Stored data
+---+

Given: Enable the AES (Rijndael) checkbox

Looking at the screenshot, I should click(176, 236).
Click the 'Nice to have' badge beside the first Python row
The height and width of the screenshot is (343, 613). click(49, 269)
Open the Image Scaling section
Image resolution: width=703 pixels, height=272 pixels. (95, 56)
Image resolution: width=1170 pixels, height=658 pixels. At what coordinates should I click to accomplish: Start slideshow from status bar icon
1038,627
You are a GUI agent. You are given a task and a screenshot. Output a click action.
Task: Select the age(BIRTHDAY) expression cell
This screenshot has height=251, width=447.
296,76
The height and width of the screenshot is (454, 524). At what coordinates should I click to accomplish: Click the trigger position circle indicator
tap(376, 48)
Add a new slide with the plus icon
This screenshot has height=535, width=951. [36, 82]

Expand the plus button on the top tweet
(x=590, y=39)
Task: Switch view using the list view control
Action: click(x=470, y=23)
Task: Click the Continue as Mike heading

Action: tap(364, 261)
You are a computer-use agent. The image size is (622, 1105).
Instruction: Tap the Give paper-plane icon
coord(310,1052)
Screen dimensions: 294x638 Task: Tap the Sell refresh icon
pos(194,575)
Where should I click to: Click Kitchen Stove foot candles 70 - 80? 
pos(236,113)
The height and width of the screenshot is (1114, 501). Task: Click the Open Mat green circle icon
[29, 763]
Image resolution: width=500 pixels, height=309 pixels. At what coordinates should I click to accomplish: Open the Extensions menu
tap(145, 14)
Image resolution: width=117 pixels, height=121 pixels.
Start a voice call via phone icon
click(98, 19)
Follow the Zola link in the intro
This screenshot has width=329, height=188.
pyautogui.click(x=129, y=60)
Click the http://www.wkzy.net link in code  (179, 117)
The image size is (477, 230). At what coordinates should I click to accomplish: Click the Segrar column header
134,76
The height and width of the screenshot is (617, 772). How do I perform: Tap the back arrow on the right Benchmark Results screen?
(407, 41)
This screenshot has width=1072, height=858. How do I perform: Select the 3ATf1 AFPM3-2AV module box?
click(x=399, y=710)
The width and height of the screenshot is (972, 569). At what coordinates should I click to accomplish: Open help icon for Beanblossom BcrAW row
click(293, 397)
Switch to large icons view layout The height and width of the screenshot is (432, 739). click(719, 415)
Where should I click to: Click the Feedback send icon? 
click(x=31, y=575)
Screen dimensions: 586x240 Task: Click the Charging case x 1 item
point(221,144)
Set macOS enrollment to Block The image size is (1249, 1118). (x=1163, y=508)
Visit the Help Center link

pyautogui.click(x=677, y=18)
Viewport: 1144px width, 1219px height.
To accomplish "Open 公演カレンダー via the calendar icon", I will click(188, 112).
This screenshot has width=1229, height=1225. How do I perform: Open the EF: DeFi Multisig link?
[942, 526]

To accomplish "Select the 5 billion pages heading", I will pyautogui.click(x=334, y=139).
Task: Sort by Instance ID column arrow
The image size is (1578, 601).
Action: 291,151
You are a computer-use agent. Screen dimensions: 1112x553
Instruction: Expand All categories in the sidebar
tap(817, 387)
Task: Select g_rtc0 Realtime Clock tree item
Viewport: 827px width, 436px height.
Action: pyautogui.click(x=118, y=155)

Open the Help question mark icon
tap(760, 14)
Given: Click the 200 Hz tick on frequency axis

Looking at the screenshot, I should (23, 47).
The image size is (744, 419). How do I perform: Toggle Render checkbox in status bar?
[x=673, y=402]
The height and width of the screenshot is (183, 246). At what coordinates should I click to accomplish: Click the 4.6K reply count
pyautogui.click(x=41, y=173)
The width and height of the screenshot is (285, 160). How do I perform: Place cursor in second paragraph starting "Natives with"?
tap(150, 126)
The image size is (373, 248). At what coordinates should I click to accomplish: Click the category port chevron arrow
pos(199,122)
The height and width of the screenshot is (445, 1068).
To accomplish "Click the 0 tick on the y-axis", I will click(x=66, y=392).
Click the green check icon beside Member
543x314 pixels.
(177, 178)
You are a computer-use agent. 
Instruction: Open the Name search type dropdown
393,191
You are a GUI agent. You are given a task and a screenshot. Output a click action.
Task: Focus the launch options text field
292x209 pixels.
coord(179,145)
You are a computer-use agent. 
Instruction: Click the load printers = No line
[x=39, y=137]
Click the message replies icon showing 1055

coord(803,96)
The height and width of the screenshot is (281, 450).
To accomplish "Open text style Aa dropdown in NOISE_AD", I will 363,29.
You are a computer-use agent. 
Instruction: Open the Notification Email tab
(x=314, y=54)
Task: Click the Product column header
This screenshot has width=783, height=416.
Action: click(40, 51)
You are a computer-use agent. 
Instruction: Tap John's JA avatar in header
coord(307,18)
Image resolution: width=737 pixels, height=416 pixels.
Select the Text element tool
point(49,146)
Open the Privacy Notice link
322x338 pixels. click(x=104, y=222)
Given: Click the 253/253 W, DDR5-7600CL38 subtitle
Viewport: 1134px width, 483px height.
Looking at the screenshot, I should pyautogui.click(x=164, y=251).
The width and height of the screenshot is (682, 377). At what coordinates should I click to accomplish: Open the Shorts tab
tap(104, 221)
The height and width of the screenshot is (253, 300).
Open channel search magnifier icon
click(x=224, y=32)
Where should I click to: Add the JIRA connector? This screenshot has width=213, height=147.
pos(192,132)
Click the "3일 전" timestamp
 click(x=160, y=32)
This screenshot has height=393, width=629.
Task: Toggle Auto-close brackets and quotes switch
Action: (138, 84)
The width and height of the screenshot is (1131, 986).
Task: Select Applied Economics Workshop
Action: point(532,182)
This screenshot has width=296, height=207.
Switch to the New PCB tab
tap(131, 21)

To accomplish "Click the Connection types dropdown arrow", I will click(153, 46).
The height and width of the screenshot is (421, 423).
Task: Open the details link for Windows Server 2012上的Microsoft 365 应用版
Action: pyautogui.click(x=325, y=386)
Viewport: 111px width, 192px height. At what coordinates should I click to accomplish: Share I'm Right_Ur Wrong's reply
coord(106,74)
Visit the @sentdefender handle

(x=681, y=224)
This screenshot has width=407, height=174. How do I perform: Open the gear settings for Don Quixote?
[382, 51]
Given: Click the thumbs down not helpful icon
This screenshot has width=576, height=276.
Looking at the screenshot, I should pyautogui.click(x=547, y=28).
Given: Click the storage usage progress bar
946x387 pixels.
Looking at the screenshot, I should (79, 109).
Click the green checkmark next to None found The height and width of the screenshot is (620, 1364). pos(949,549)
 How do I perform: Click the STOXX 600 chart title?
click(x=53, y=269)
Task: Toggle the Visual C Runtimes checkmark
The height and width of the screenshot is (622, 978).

+---+

The full set of entries above needs to be restated word for word.

Given: Enable the AES (Rijndael) checkbox

Looking at the screenshot, I should click(176, 236).
Click the 'Nice to have' badge beside the first Python row
The height and width of the screenshot is (343, 613). click(49, 269)
Open the Image Scaling section
Image resolution: width=703 pixels, height=272 pixels. (95, 56)
Image resolution: width=1170 pixels, height=658 pixels. At what coordinates should I click to accomplish: Start slideshow from status bar icon
1038,627
You are a GUI agent. You are given a task and a screenshot. Output a click action.
Task: Select the age(BIRTHDAY) expression cell
This screenshot has height=251, width=447.
296,76
The height and width of the screenshot is (454, 524). At what coordinates should I click to accomplish: Click the trigger position circle indicator
tap(376, 48)
Add a new slide with the plus icon
This screenshot has height=535, width=951. [36, 82]

Expand the plus button on the top tweet
(x=590, y=39)
Task: Switch view using the list view control
Action: click(x=470, y=23)
Task: Click the Continue as Mike heading

Action: tap(364, 261)
You are a computer-use agent. The image size is (622, 1105).
Instruction: Tap the Give paper-plane icon
coord(310,1052)
Screen dimensions: 294x638 Task: Tap the Sell refresh icon
pos(194,575)
Where should I click to: Click Kitchen Stove foot candles 70 - 80? 
pos(236,113)
The height and width of the screenshot is (1114, 501). Task: Click the Open Mat green circle icon
[29, 763]
Image resolution: width=500 pixels, height=309 pixels. At what coordinates should I click to accomplish: Open the Extensions menu
tap(145, 14)
Image resolution: width=117 pixels, height=121 pixels.
Start a voice call via phone icon
click(98, 19)
Follow the Zola link in the intro
This screenshot has width=329, height=188.
pyautogui.click(x=129, y=60)
Click the http://www.wkzy.net link in code  (179, 117)
The image size is (477, 230). At what coordinates should I click to accomplish: Click the Segrar column header
134,76
The height and width of the screenshot is (617, 772). How do I perform: Tap the back arrow on the right Benchmark Results screen?
(407, 41)
This screenshot has width=1072, height=858. How do I perform: Select the 3ATf1 AFPM3-2AV module box?
click(x=399, y=710)
The width and height of the screenshot is (972, 569). At what coordinates should I click to accomplish: Open help icon for Beanblossom BcrAW row
click(293, 397)
Switch to large icons view layout The height and width of the screenshot is (432, 739). click(719, 415)
Where should I click to: Click the Feedback send icon? 
click(x=31, y=575)
Screen dimensions: 586x240 Task: Click the Charging case x 1 item
point(221,144)
Set macOS enrollment to Block The image size is (1249, 1118). (x=1163, y=508)
Visit the Help Center link

pyautogui.click(x=677, y=18)
Viewport: 1144px width, 1219px height.
To accomplish "Open 公演カレンダー via the calendar icon", I will click(188, 112).
This screenshot has width=1229, height=1225. How do I perform: Open the EF: DeFi Multisig link?
[942, 526]

To accomplish "Select the 5 billion pages heading", I will pyautogui.click(x=334, y=139).
Task: Sort by Instance ID column arrow
The image size is (1578, 601).
Action: 291,151
You are a computer-use agent. Screen dimensions: 1112x553
Instruction: Expand All categories in the sidebar
tap(817, 387)
Task: Select g_rtc0 Realtime Clock tree item
Viewport: 827px width, 436px height.
Action: pyautogui.click(x=118, y=155)

Open the Help question mark icon
tap(760, 14)
Given: Click the 200 Hz tick on frequency axis

Looking at the screenshot, I should (23, 47).
The image size is (744, 419). How do I perform: Toggle Render checkbox in status bar?
[x=673, y=402]
The height and width of the screenshot is (183, 246). At what coordinates should I click to accomplish: Click the 4.6K reply count
pyautogui.click(x=41, y=173)
The width and height of the screenshot is (285, 160). How do I perform: Place cursor in second paragraph starting "Natives with"?
tap(150, 126)
The image size is (373, 248). At what coordinates should I click to accomplish: Click the category port chevron arrow
pos(199,122)
The height and width of the screenshot is (445, 1068).
To accomplish "Click the 0 tick on the y-axis", I will click(x=66, y=392).
Click the green check icon beside Member
543x314 pixels.
(177, 178)
You are a computer-use agent. 
Instruction: Open the Name search type dropdown
393,191
You are a GUI agent. You are given a task and a screenshot. Output a click action.
Task: Focus the launch options text field
292x209 pixels.
coord(179,145)
You are a computer-use agent. 
Instruction: Click the load printers = No line
[x=39, y=137]
Click the message replies icon showing 1055

coord(803,96)
The height and width of the screenshot is (281, 450).
To accomplish "Open text style Aa dropdown in NOISE_AD", I will 363,29.
You are a computer-use agent. 
Instruction: Open the Notification Email tab
(x=314, y=54)
Task: Click the Product column header
This screenshot has width=783, height=416.
Action: click(40, 51)
You are a computer-use agent. 
Instruction: Tap John's JA avatar in header
coord(307,18)
Image resolution: width=737 pixels, height=416 pixels.
Select the Text element tool
point(49,146)
Open the Privacy Notice link
322x338 pixels. click(x=104, y=222)
Given: Click the 253/253 W, DDR5-7600CL38 subtitle
Viewport: 1134px width, 483px height.
Looking at the screenshot, I should pyautogui.click(x=164, y=251).
The width and height of the screenshot is (682, 377). At what coordinates should I click to accomplish: Open the Shorts tab
tap(104, 221)
The height and width of the screenshot is (253, 300).
Open channel search magnifier icon
click(x=224, y=32)
Where should I click to: Add the JIRA connector? This screenshot has width=213, height=147.
pos(192,132)
Click the "3일 전" timestamp
 click(x=160, y=32)
This screenshot has height=393, width=629.
Task: Toggle Auto-close brackets and quotes switch
Action: (138, 84)
The width and height of the screenshot is (1131, 986).
Task: Select Applied Economics Workshop
Action: point(532,182)
This screenshot has width=296, height=207.
Switch to the New PCB tab
tap(131, 21)

To accomplish "Click the Connection types dropdown arrow", I will click(153, 46).
The height and width of the screenshot is (421, 423).
Task: Open the details link for Windows Server 2012上的Microsoft 365 应用版
Action: pyautogui.click(x=325, y=386)
Viewport: 111px width, 192px height. At what coordinates should I click to accomplish: Share I'm Right_Ur Wrong's reply
coord(106,74)
Visit the @sentdefender handle

(x=681, y=224)
This screenshot has width=407, height=174. How do I perform: Open the gear settings for Don Quixote?
[382, 51]
Given: Click the thumbs down not helpful icon
This screenshot has width=576, height=276.
Looking at the screenshot, I should pyautogui.click(x=547, y=28).
Given: Click the storage usage progress bar
946x387 pixels.
Looking at the screenshot, I should (79, 109).
Click the green checkmark next to None found The height and width of the screenshot is (620, 1364). pos(949,549)
 How do I perform: Click the STOXX 600 chart title?
click(x=53, y=269)
Task: Toggle the Visual C Runtimes checkmark
The height and width of the screenshot is (622, 978).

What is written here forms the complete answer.